> [Task]:
Locate every line in the material below that contains the word "height" and copy each of those lines.

> [Given data]:
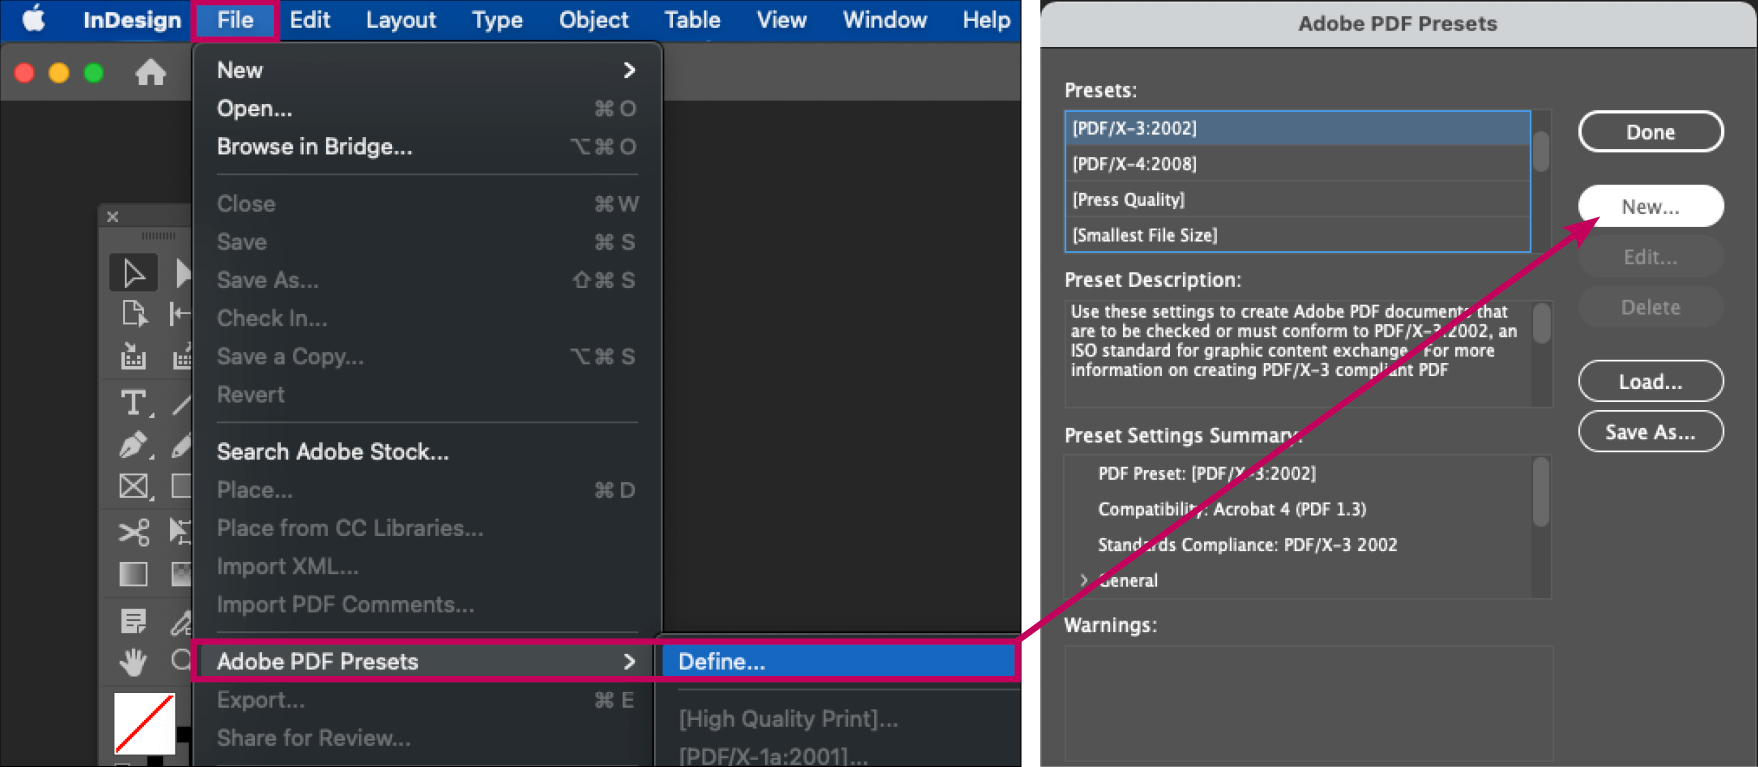Select the Selection tool arrow
Viewport: 1758px width, 767px height.
click(x=133, y=273)
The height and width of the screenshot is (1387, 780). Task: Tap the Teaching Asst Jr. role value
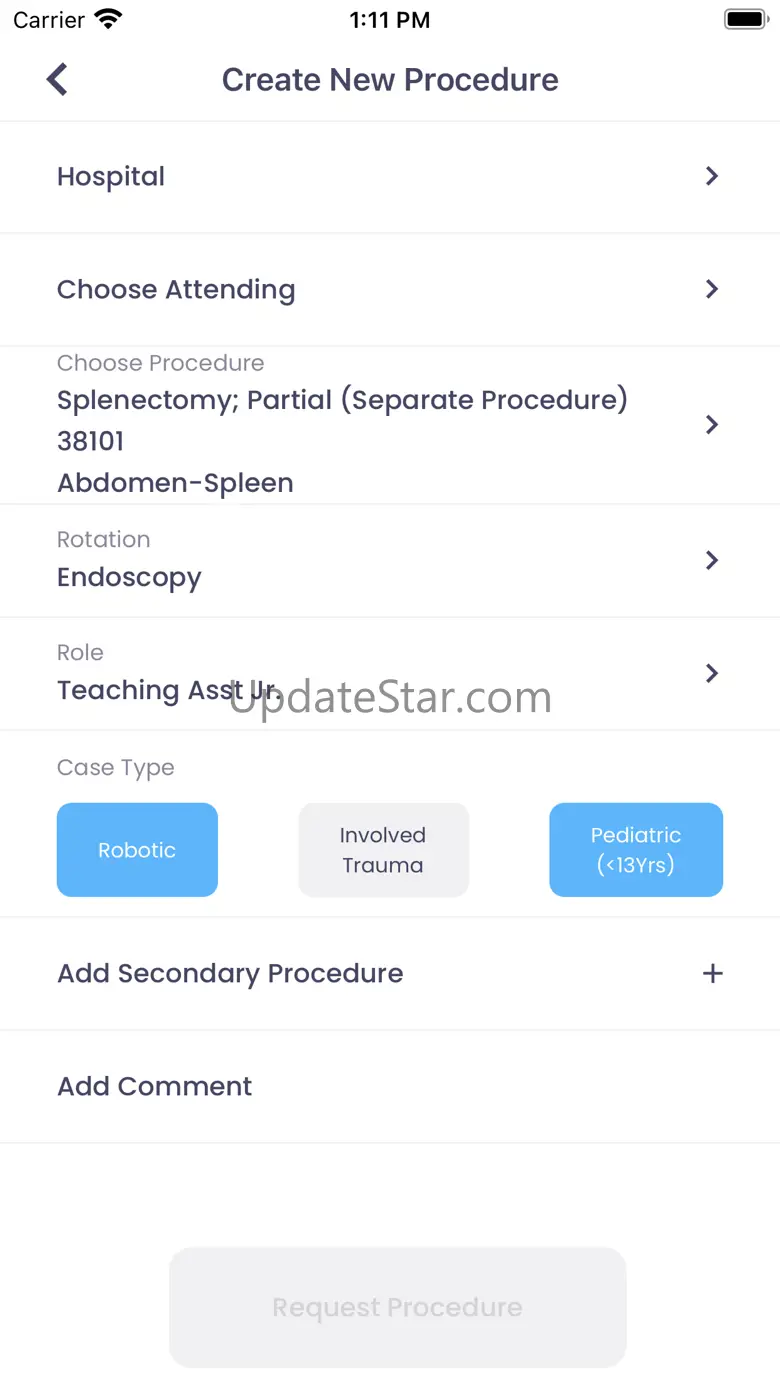tap(168, 690)
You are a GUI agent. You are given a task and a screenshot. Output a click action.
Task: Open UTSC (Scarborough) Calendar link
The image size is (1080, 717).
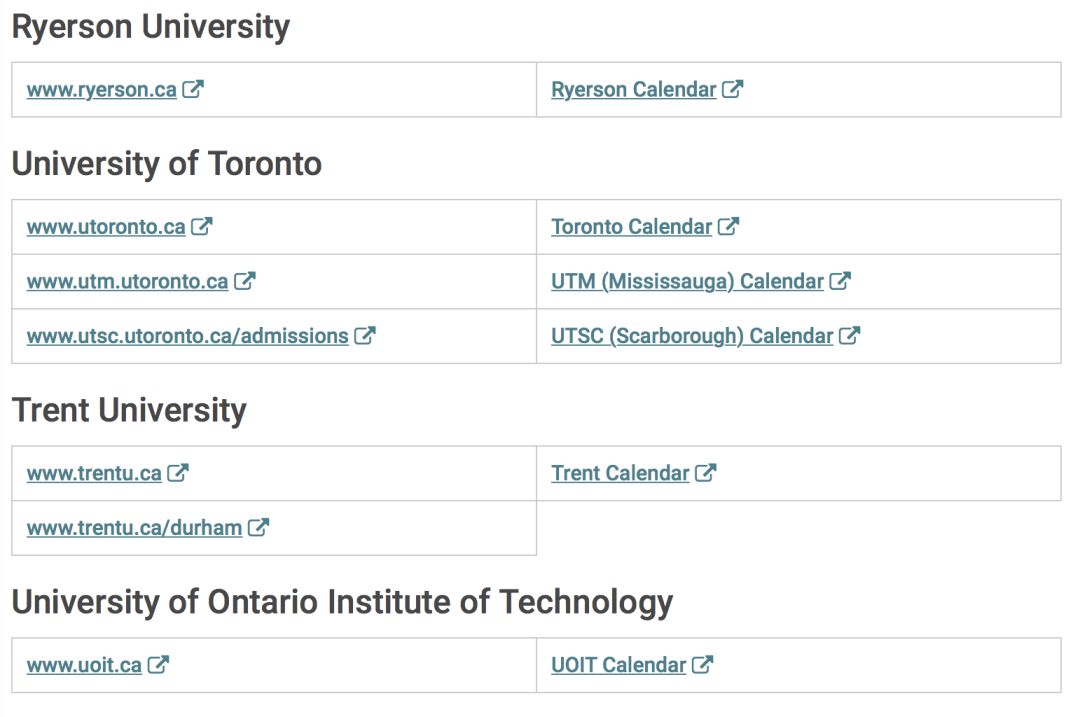(692, 336)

> [Correct response]:
Viewport: 1758px width, 767px height.
The height and width of the screenshot is (1387, 780). Task: Tap the Teaching Asst Jr. role value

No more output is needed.